_Task to complete_.
State how many lines of the records below contain the word "accomplish". Give only the number.

_Data for this exercise_.

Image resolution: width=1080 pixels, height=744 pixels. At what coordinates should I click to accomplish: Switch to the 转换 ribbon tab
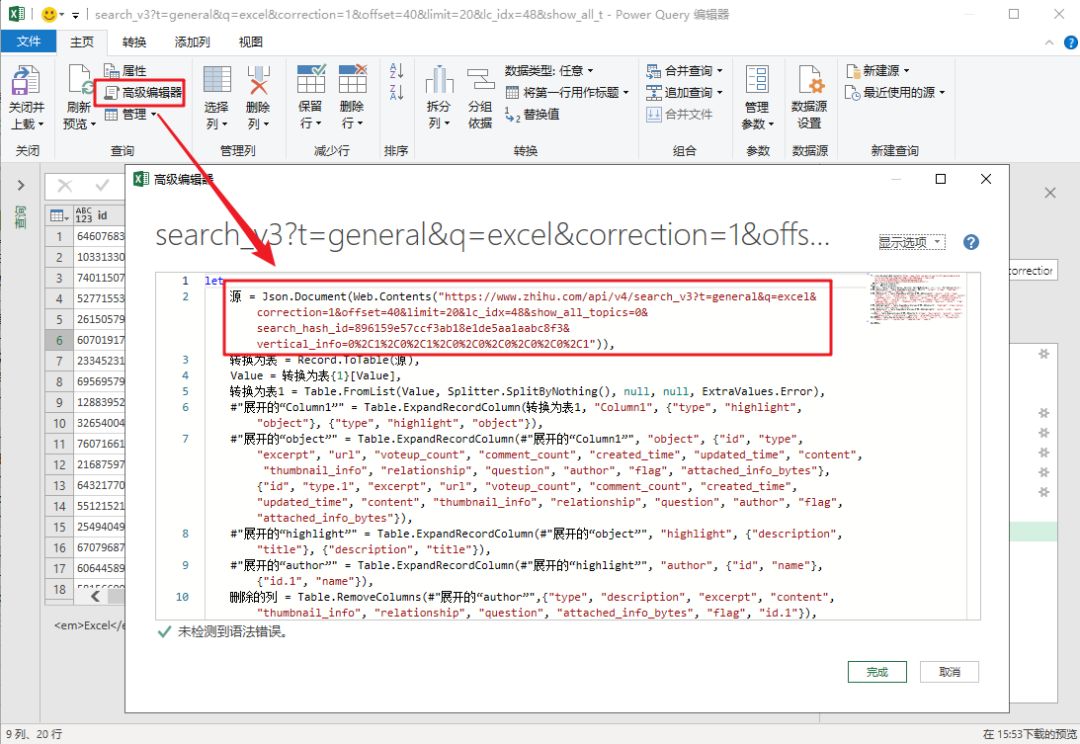(x=136, y=41)
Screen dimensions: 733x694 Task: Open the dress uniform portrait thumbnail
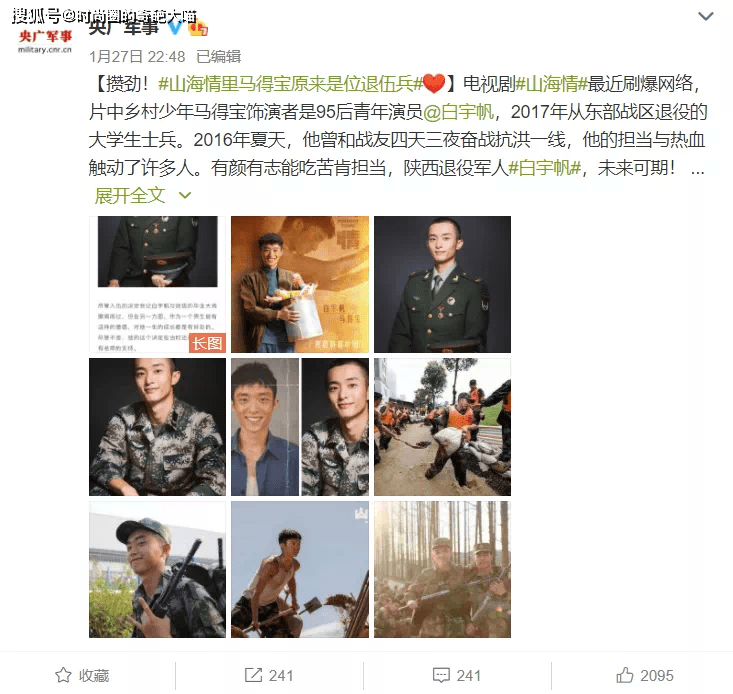point(442,284)
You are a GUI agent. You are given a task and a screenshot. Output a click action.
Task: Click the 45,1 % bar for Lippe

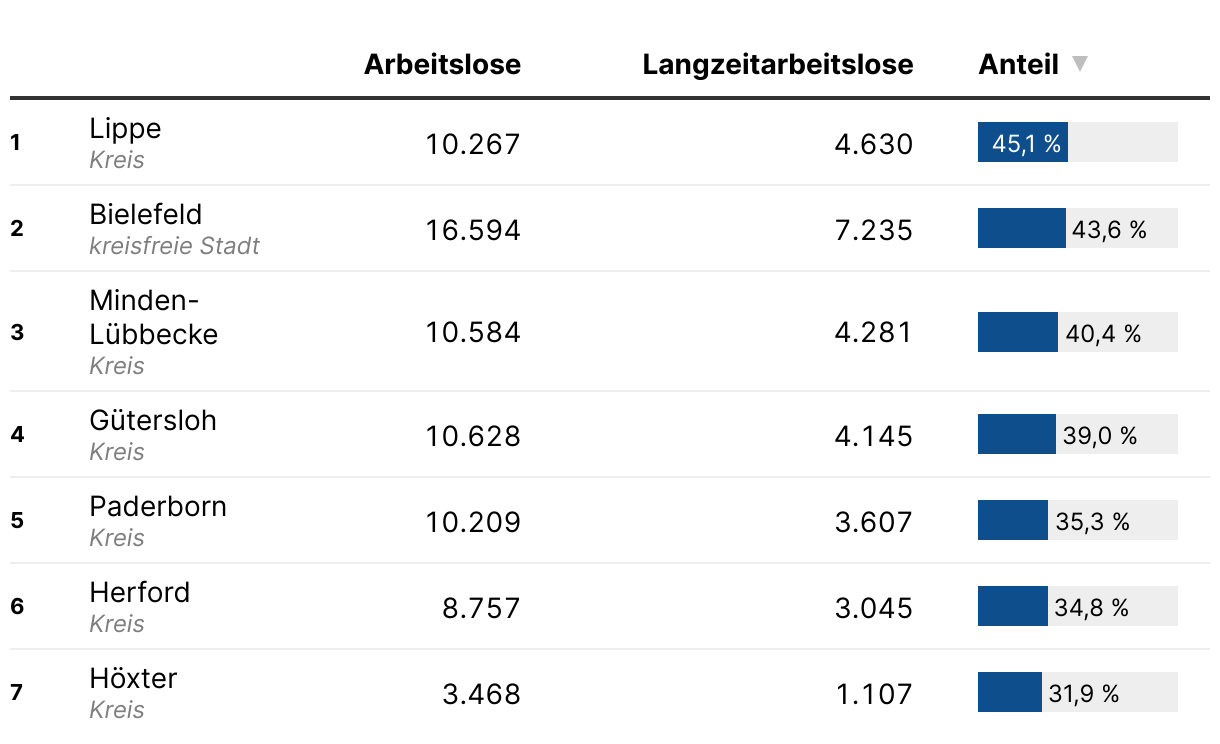[x=1023, y=143]
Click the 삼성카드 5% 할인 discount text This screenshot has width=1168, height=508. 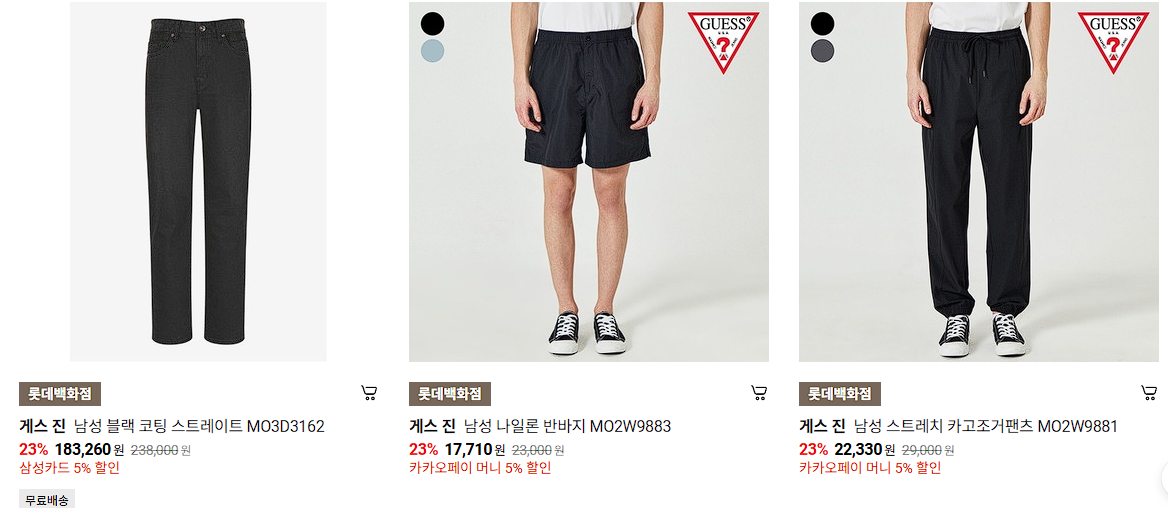point(69,468)
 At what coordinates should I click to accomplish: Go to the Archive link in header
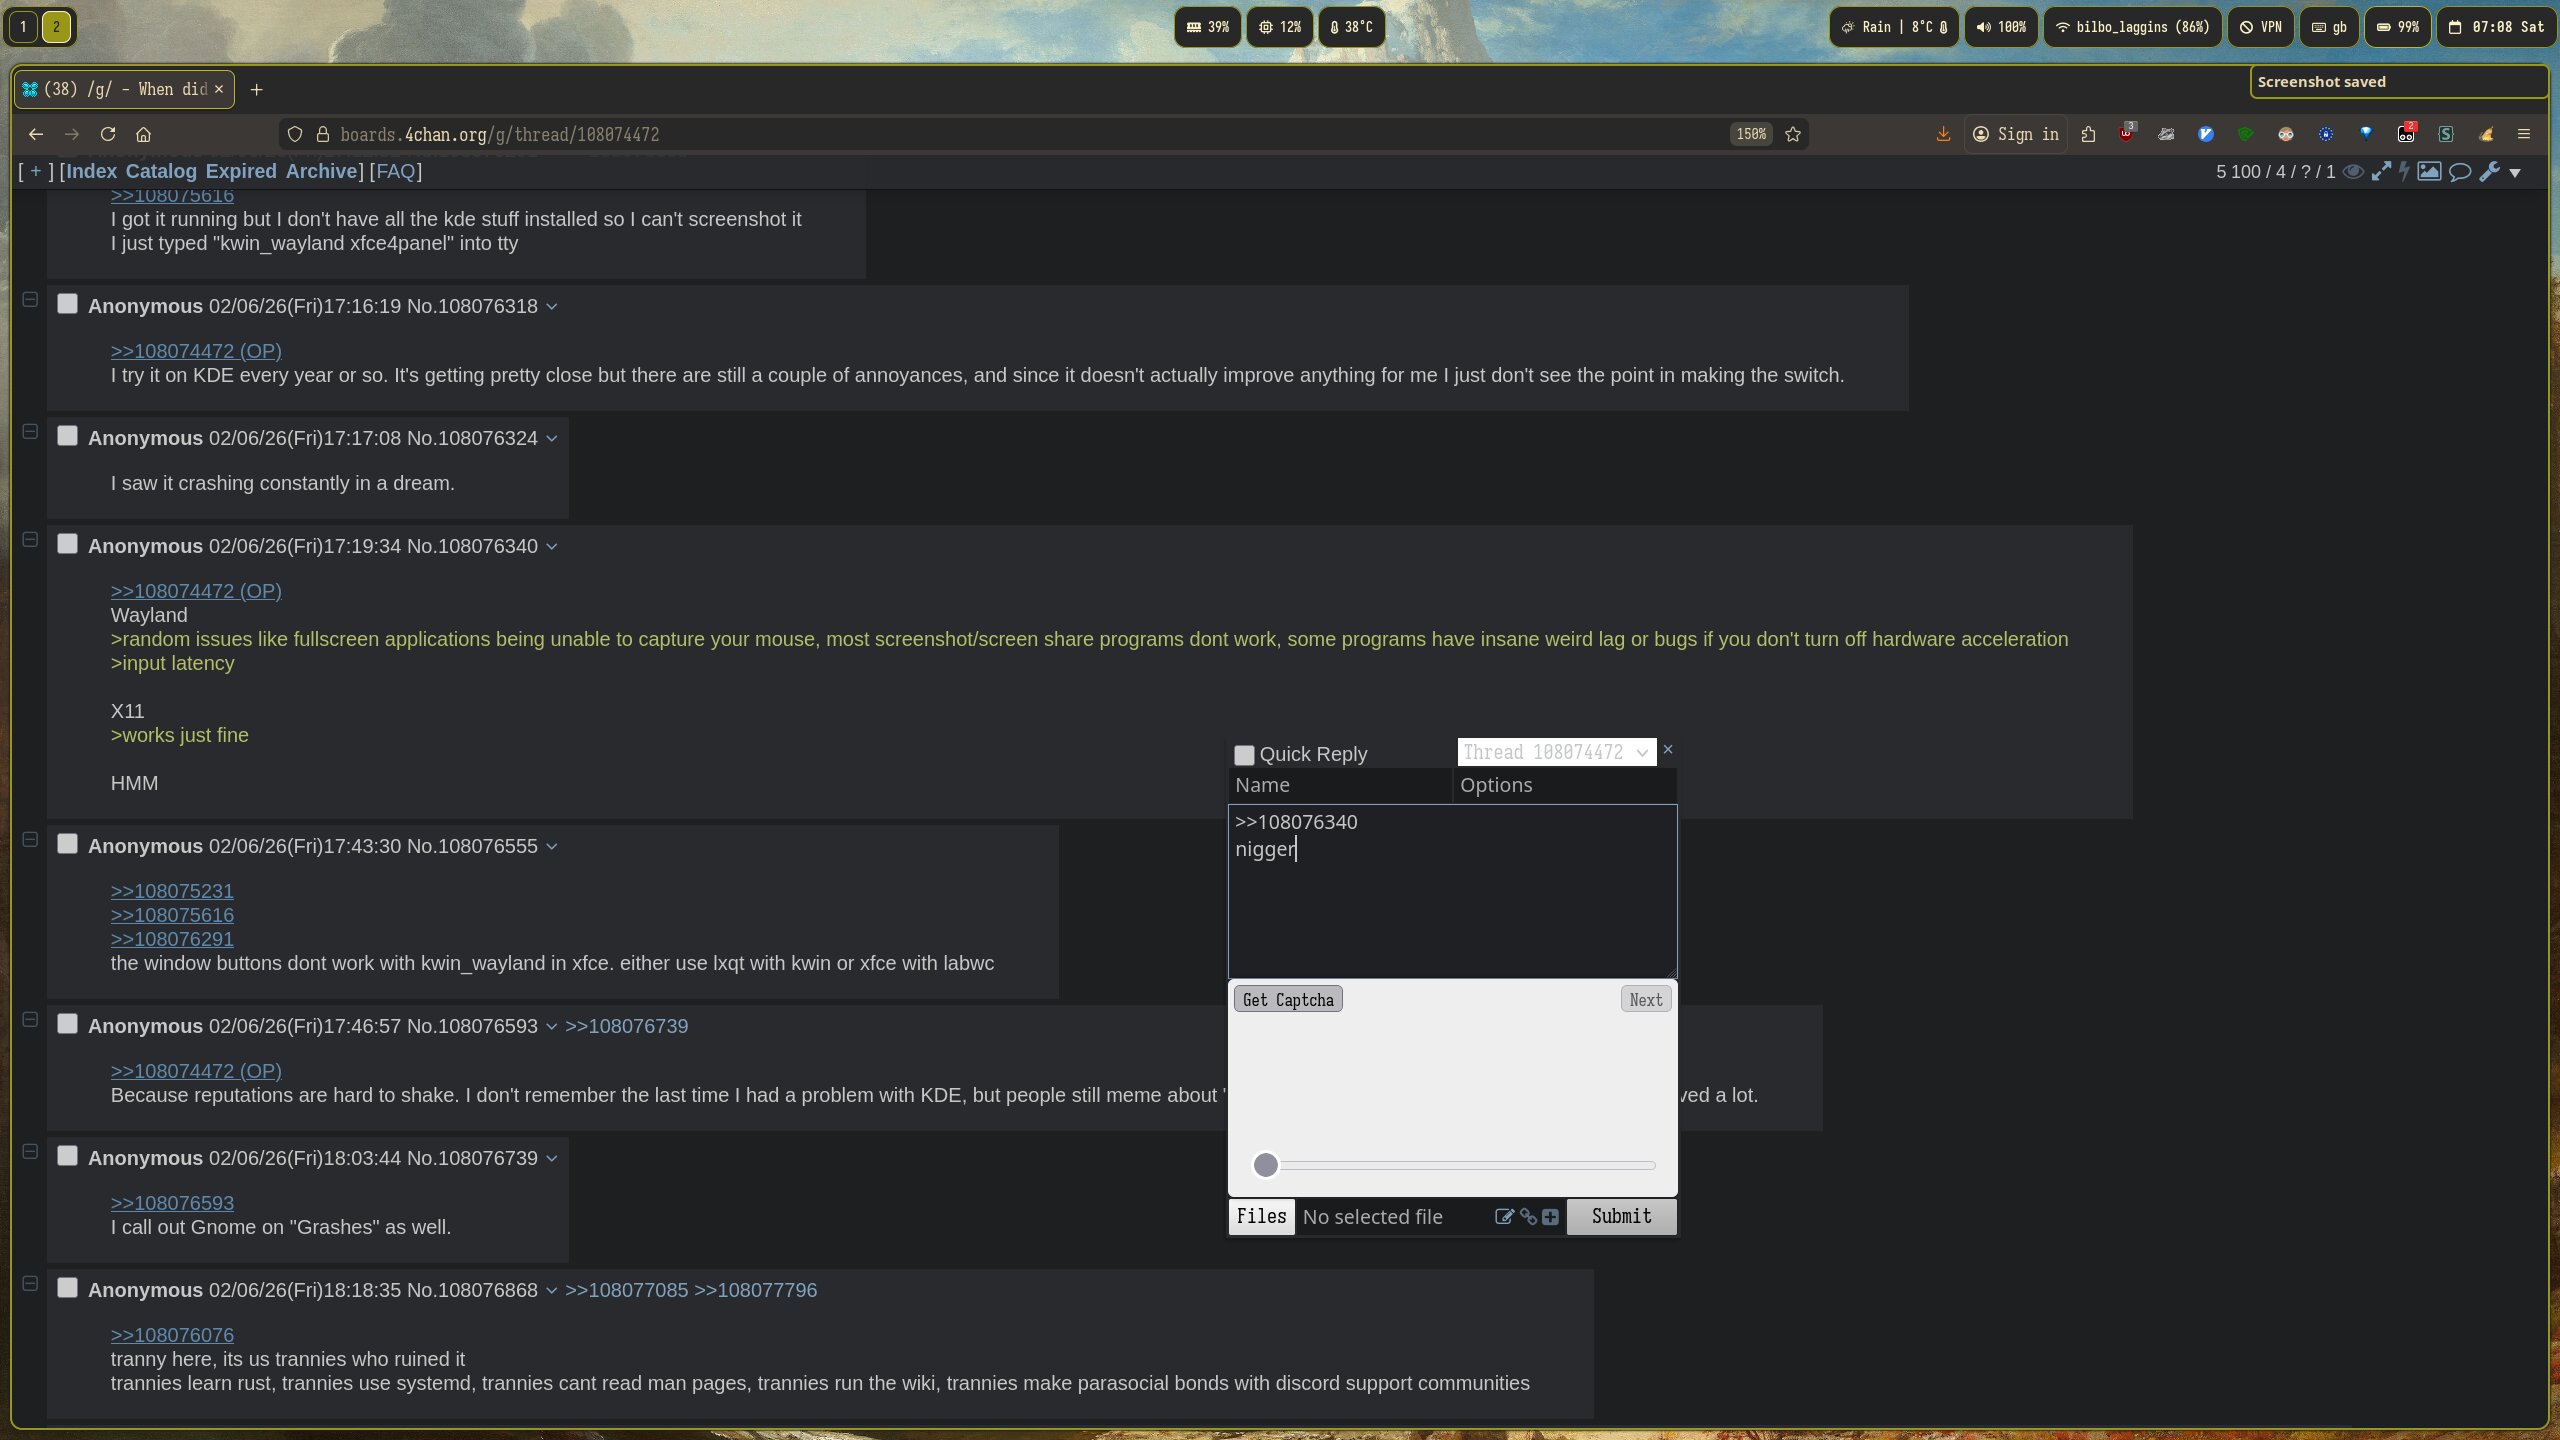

_Solution to this exercise_.
2